Patients with advanced biliary tract cancers (aBTC) are in urgent need of additional/new treatment options. We aimed to assess the efficacy and safety of ivonescimab plus chemotherapy in patients with aBTC. In this multicenter, open-label, phase II study, 30 patients with treatment-naive unresectable locally advanced or metastatic BTC received ivonescimab (20 mg/kg or 30 mg/kg) combined with gemcitabine (1000 mg/m2) and cisplatin (25 mg/m2) every 3 weeks for up to eight cycles, followed by ivonescimab maintenance. The primary endpoint was the investigator-assessed objective response rate (ORR) and safety.
Pretreatment tumor specimens available from the trial were subjected to a post hoc exploratory proteomic analysis. The correlation between MAP2K7 levels and ivonescimab efficacy was assessed by BTC tumor cell-T cell co-culture and BTC organoids-T cell. At data cutoff, 1 patient achieved complete response and 19 patients achieved partial response yielding an ORR of 66.7% (95% Confidence Interval [CI]: 47.2-82.7). The disease control rate was 100%.
The median progression-free survival (mPFS) was 8.5 months (95% CI: 7.6-10.5) and the median overall survival (mOS) was 16.8 months (95% CI: 11.1-22.5). Treatment-related adverse events occurred in 100.0% of patients with the most common being anemia (25, 83.3%), neutrophil count decreased (23, 76.7%), white blood cell count decreased (22, 73.3%), and platelet count decreased (22, 73.3%). No treatment-related deaths occurred.
Additionally, exploratory proteomic and functional analyses identified MAP2K7 as a resistance-associated biomarker. MAP2K7 was upregulated in non-responders, and MAP2K7 suppression enhanced ivonescimab-mediated antitumor activity in immune co-culture models. Ivonescimab plus chemotherapy showed potential anti-tumor activity and tolerable safety as first-line treatment of aBTC patients.

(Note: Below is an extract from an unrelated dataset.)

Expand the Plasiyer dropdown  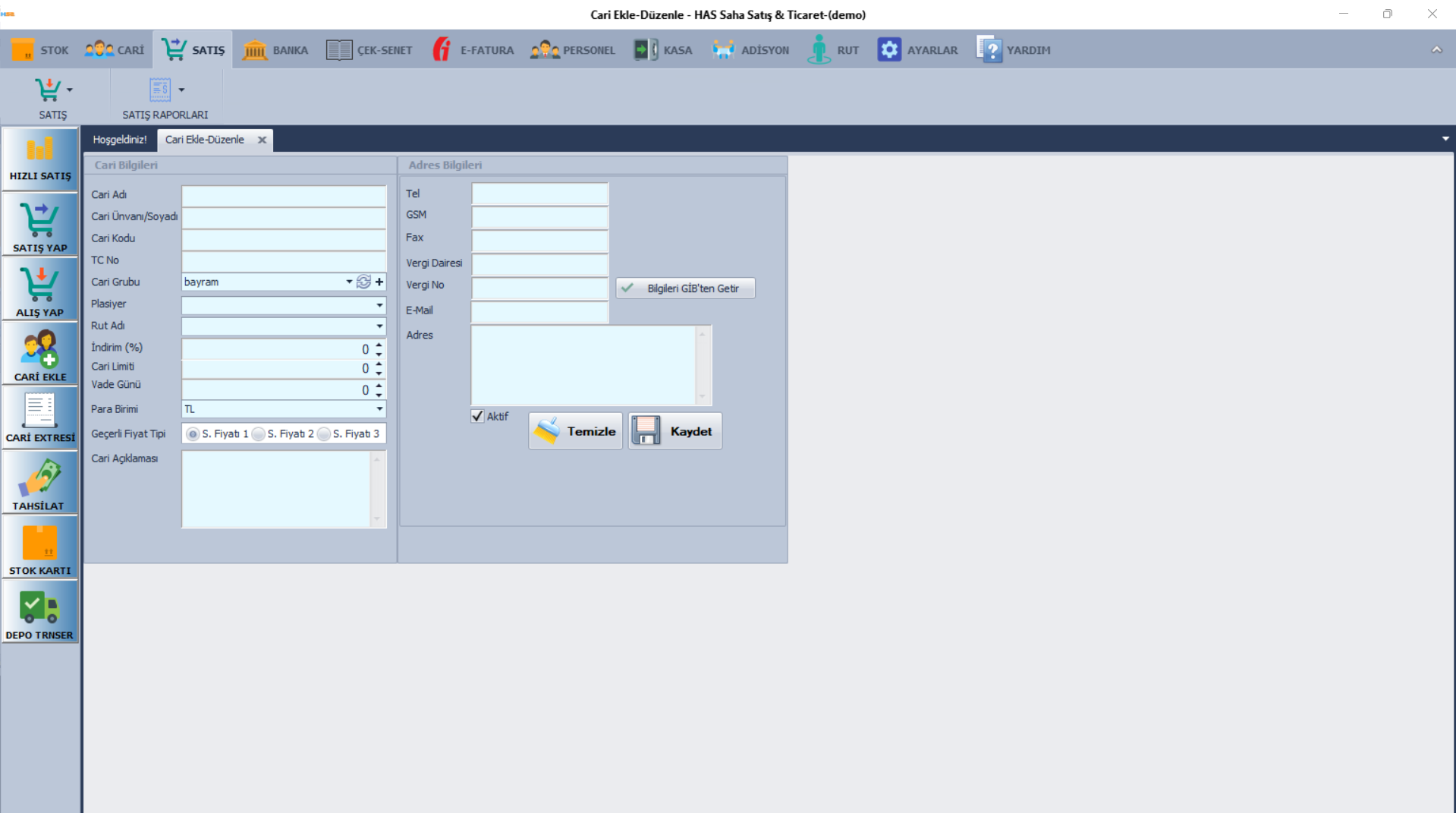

Exploratory analyses suggest that MAP2K7 may serve as a candidate biomarker of resistance and a potential therapeutic target for optimizing ivonescimab-based therapy of aBTC patients.
Currently, the standard of care for first-line therapy in patients with aBTC is the addition of immune checkpoint inhibitors to chemotherapy based on the TOPAZ-1 and KEYNOTE-966 trials.

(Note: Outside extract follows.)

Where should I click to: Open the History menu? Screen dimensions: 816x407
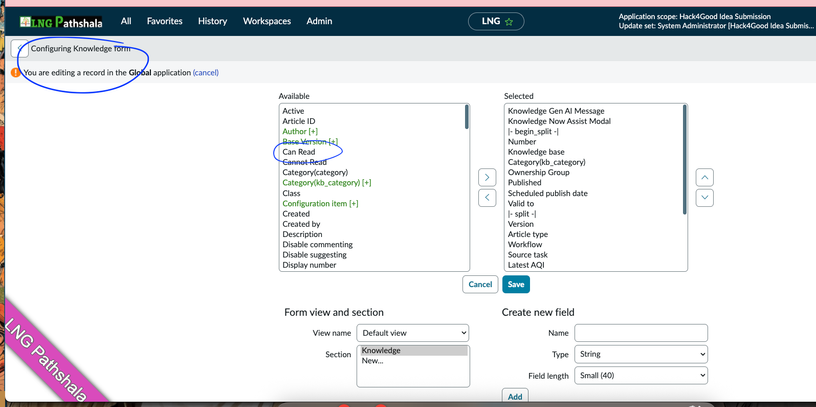pos(212,21)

However, this new regimen only improved OS by less than 2 months. The ORR of 66.7%, DCR of 100% and the median overall survival of 16.8 months were observed with ivonescimab plus chemotherapy.
This study provides evidence supporting the potential role of ivonescimab plus chemotherapy as a first-line therapy for patients with treatment-naive unresectable locally advanced or metastatic BTC. NCT05214482 and NCT06048289. NCT05214482 and NCT06048289.